Vector embedding is a way to represent words, phrases, or texts as numerical vectors in a multi-dimensional space. This helps the model understand language better by capturing meanings and relationships between words.

![Vector Embedding](https://qdrant.tech/articles_data/what-are-embeddings/BERT-model.jpg)
Source: [Qdrant Blog](https://qdrant.tech/articles/what-are-embeddings/)



#### 📌 Key Points

1. **Representation:** Each word or token is a vector of real numbers.
2. **Dimensionality:** These vectors usually have hundreds or thousands of dimensions, where a dimension represents a specific feature or characteristic of the word (e.g., meaning, context, or usage).
3. **Semantic Meaning:** Similar words are closer together in this space.


#### 🔄 Example: Animal Relationship Analogy 🐶❤️🐱

1. Consider a simplified 3D vector space with these word embeddings:

  * cat: [2, 4, -1]
  * kitten: [1.5, 3, -0.5]
  * dog: [-2, 3, 1]
  * puppy: [-1.5, 2, 0.5]

2. **Explanation**

  * **Semantic Similarity:**
    * "**Cat**" and "**kitten**," as well as "**dog**" and "**puppy**," have approximate similar type vectors, reflecting their semantic (similarity) closeness.

  * **Analogy Relationship:** For "cat is to kitten as dog is to what?"

    * **We can solve this by vector arithmetic**

      [dog] - [cat] + [kitten] ≈ [puppy]
    
    * **Let's calculate**

      (−2, 3, 1) **−** (2, 4, −1) **+** (1.5, 3, −0.5) **≈** −1.5, 2, 0.5 (close to "puppy").

    * 🤔💡 **Understanding above Vector Arithmetic**

      In the analogy "cat is to kitten as dog is to what?" we want to find a word that fits the same relationship.

      Here's a simpler way to think about the vector arithmetic:

      * **Think of Relationships**:

        * "Cat" is a more general term, while "kitten" is a specific younger version of "cat."

        * Similarly, "dog" is the general term, and we want to find the younger version of "dog."

      * **Why the Math?**

        When we say [dog]−[cat]+[kitten], we are using the relationship between the words:
          * Subtracting the vector for "cat" from "dog" helps us find out what makes "dog" different from "cat." This captures the essence of being a dog instead of a cat.
        
          * Adding the vector for "kitten" represents moving back towards the younger version of a dog, just as "kitten" is the younger version of "cat."

      * **Result:**

        The result of this calculation gives us a vector that points to a word that shares a similar relationship with "dog" as "kitten" does with "cat." In this case, that word is "puppy."

      So, in simple terms, we're using vector math to navigate the relationships between these words and find the one that fits the analogy.

  * [**Cosine Similarity:**](https://www.youtube.com/watch?v=e9U0QAFbfLI) Measures similarity between words, with higher values indicating similar meanings.

  * **Capturing Relationships:** Embeddings encode relationships like animal type, age, and size etc.

  * **Contextual Usage:** In advanced embedding models, word embeddings may vary by context, capturing similarity meanings.

This shows how vector embeddings can encode complex semantic relationships, enabling mathematical operations to reveal meaningful linguistic patterns, foundational for understanding and generating text in Large Language Models.

[Qdrant Blog](https://qdrant.tech/articles/what-are-embeddings/)


--------------------------------------------------------------------------


### 📚 What is Embedding Models?

Embedding models are machine learning algorithms that convert text, images, or other data into dense vector representations in a high-dimensional space.
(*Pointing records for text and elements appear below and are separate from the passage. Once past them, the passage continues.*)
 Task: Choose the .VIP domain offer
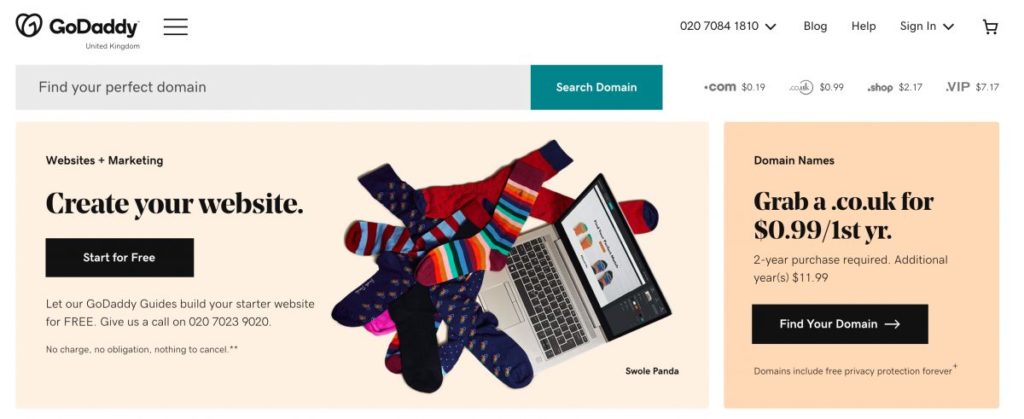pyautogui.click(x=972, y=87)
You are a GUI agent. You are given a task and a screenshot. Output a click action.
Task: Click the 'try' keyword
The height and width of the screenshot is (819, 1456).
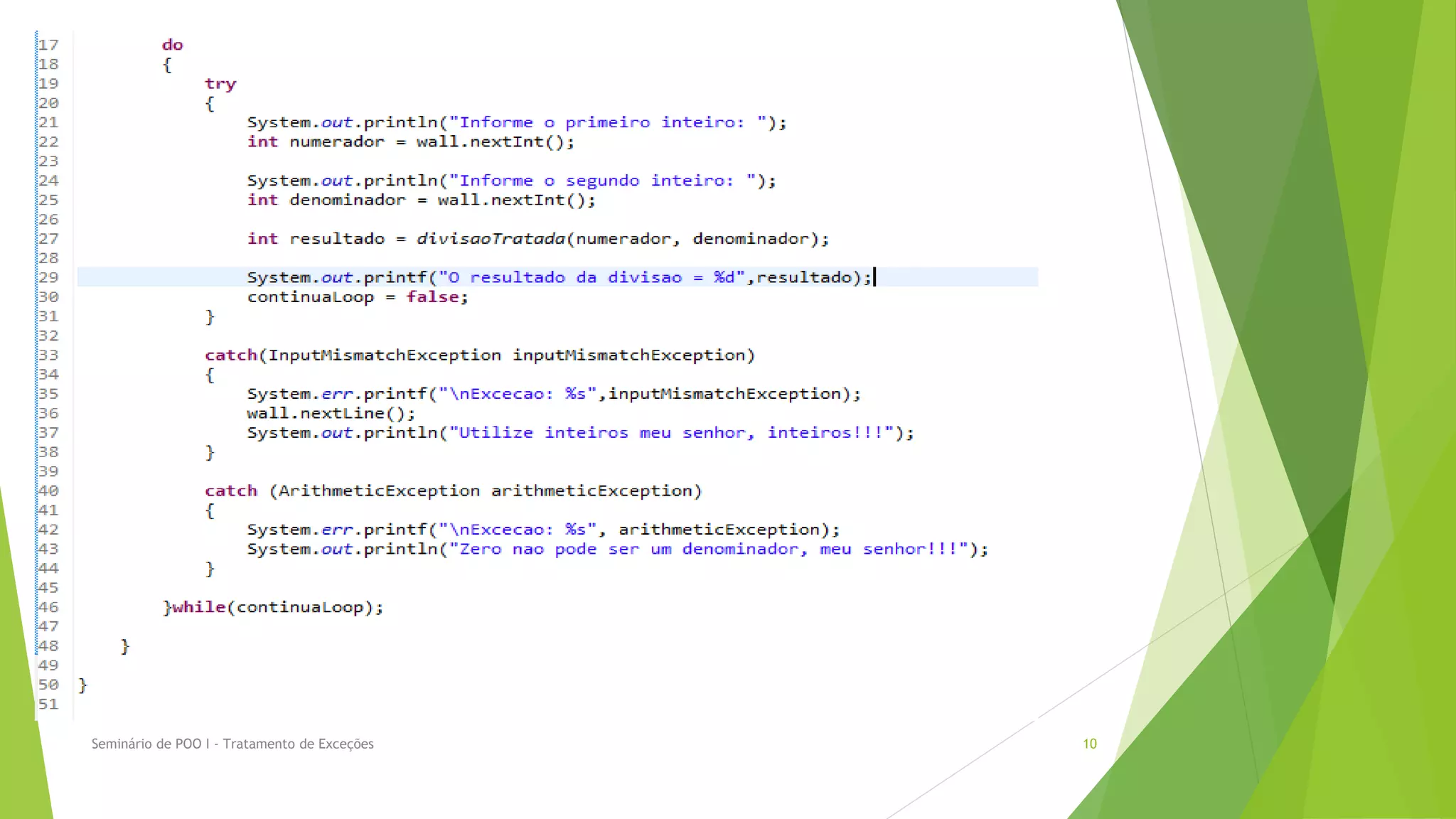pos(220,84)
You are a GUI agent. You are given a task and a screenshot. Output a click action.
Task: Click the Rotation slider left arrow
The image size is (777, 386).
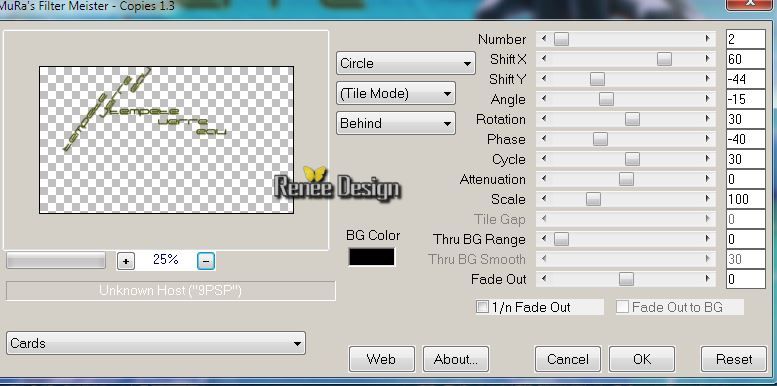pos(544,119)
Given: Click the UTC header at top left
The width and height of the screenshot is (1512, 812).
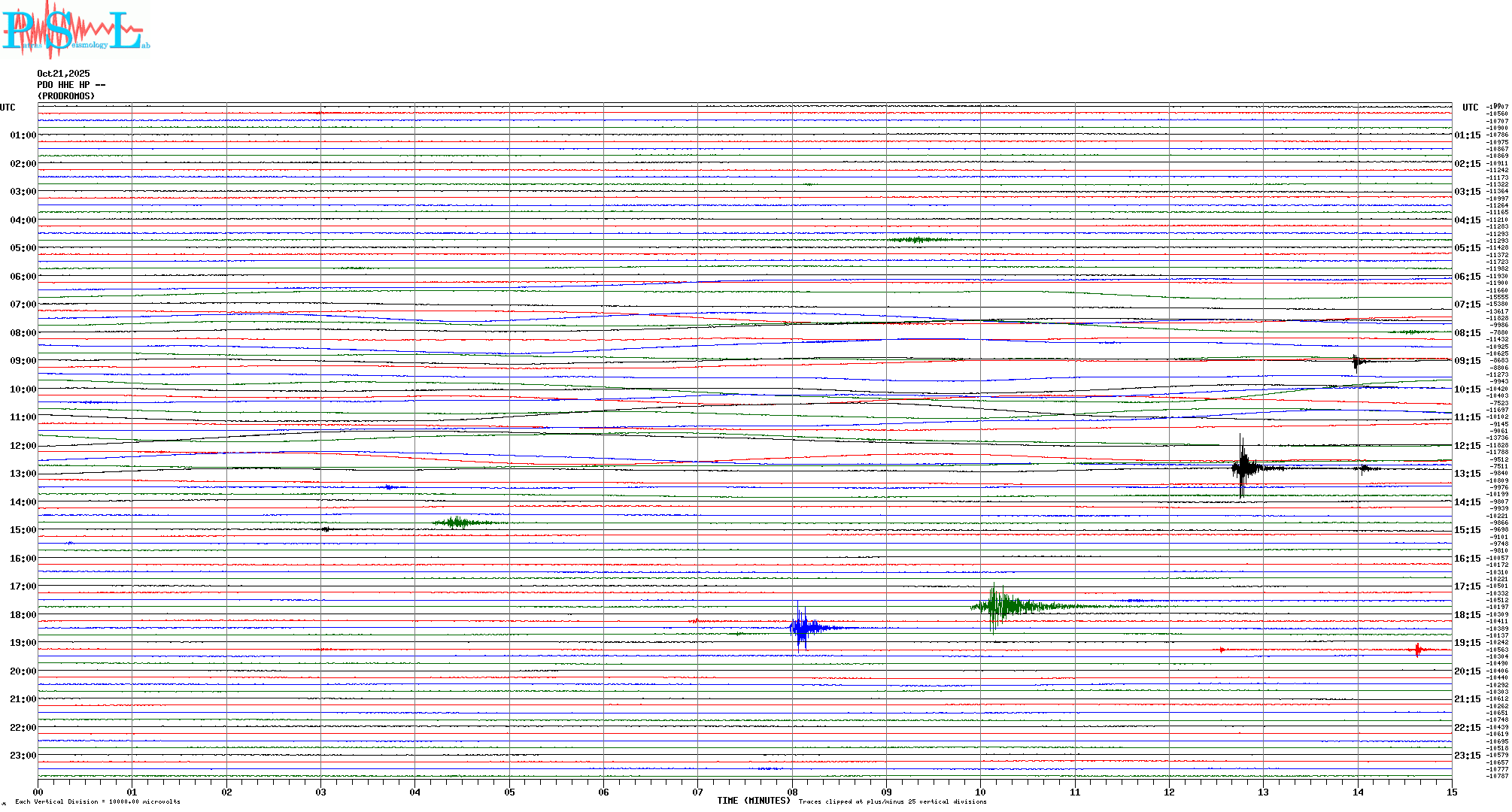Looking at the screenshot, I should (x=8, y=108).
These representations capture semantic meaning and relationships between items.

#### 📌 Key points

1. Transform data into numerical vectors
2. Preserve semantic similarity in vector space
3. Useful for various downstream tasks

#### 🔄 Examples

1. **Text embeddings**

  * OpenAI's Embedding Model
  * Google's Embedding Model
  * Huggingface open-source Embedding Models

2. **Image embeddings**

  * OpenAI's CLIP (Contrastive Language-Image Pre-Training)

3. [**Multi-modal embeddings**](https://weaviate.io/blog/multimodal-models)

  * Amazon Titan Multimodel
  * Google's Multimodel Embedding API
  * Microsoft's Azure Multimodel Embedding API
  * multi2vec-clip

These models are used in search, recommendation systems, clustering, and as input for other machine learning tasks.


--------------------------------------------------------------------------


### 🏆 Where to find "RIGHT" Embedding Models based on Ranking?

1. The Masstive Text Embedding Benchmark (MTEB) Leaderboard on Hugging Face is an excellent resource for finding the latest proprietary and open-source text embedding models, along with their performance statistics for tasks like **retrieval** and **summarization**.

  It’s important to see benchmark results with care, as they are self-reported and may use publicly available datasets, so it's advisable to evaluate and experiment with popular embedding models on your own data and see the best fit.

  General strategy is to start with most popular Embedding Models. You can find the top-10 models to use based on the anonymous ranking at [MTEB Arena Leaderboard](https://huggingface.co/spaces/mteb/arena)

2. Key metrics to focus on include the **"average"** and **"retrieval average"** scores, as well as the model's **Size** (manageable on consumer hardware), **Max Tokens** (ideally around 100-200 tokens for embedding), and **Embedding Dimensions** (ideally up to 512 tokens balancing detail capture and operational efficiency).

3. The leaderboard features a mix of **Small**, **Large**, **Proprietary**, and **Open-Source** models for comparison.

[MTEB Leaderboard Link](https://huggingface.co/spaces/mteb/leaderboard)

[MTEB Arena Leaderboard: Retrieval](https://huggingface.co/spaces/mteb/arena)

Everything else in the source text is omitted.